* [Instructions for the task]: The lines below starting at the line containing "The width and height of the screenshot is (1080, 608)." and ending at the line containing "Screen dimensions: 1034x549" are to be repeated exactly, with both ends kept and nothing else added.

[Pixel coordinate grounding data]
___
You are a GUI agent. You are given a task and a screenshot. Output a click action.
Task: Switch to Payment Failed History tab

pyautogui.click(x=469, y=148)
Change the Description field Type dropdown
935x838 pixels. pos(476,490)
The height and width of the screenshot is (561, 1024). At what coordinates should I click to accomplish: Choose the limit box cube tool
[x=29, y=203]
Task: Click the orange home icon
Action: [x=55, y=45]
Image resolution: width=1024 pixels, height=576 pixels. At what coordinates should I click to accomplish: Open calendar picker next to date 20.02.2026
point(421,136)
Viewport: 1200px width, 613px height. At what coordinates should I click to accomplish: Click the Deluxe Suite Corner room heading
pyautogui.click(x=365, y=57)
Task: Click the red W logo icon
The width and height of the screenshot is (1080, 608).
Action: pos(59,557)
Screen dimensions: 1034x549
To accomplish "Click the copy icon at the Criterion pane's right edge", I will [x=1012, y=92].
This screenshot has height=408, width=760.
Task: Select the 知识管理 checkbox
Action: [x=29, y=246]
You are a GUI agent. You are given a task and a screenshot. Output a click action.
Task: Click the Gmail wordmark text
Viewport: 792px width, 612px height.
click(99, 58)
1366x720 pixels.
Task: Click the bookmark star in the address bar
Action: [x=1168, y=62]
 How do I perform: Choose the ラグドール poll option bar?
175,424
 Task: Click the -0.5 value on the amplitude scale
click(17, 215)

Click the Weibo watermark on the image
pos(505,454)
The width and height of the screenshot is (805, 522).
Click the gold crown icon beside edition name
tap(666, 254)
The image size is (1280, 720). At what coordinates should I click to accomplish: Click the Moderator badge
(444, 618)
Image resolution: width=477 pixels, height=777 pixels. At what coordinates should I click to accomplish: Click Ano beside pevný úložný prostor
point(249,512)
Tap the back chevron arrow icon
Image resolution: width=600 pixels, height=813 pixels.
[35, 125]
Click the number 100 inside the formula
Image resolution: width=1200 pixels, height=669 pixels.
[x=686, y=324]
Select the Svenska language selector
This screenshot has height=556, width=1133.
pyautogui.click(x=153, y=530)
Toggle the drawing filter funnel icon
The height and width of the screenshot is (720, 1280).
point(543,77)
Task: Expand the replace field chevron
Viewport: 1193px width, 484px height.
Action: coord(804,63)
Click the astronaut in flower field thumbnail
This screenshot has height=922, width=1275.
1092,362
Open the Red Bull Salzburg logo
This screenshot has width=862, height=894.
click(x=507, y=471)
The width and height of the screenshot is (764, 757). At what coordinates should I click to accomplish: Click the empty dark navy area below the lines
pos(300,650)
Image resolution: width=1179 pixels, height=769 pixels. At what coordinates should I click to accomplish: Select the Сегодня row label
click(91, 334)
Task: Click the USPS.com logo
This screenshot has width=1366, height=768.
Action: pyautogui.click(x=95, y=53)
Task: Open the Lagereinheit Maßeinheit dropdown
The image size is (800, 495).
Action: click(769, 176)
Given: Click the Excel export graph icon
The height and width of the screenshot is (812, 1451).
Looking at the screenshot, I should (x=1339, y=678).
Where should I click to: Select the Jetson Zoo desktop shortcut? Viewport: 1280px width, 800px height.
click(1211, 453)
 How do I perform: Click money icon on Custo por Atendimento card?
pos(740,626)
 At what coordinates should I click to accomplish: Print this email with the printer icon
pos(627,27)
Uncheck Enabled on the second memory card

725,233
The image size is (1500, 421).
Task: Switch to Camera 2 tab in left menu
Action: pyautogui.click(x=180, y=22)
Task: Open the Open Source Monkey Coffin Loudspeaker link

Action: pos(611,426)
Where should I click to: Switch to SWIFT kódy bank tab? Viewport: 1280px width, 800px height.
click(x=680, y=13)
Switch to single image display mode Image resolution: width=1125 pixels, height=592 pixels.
___
* [Response area]:
The width and height of the screenshot is (1080, 608).
Action: pos(59,557)
Screen dimensions: 1034x549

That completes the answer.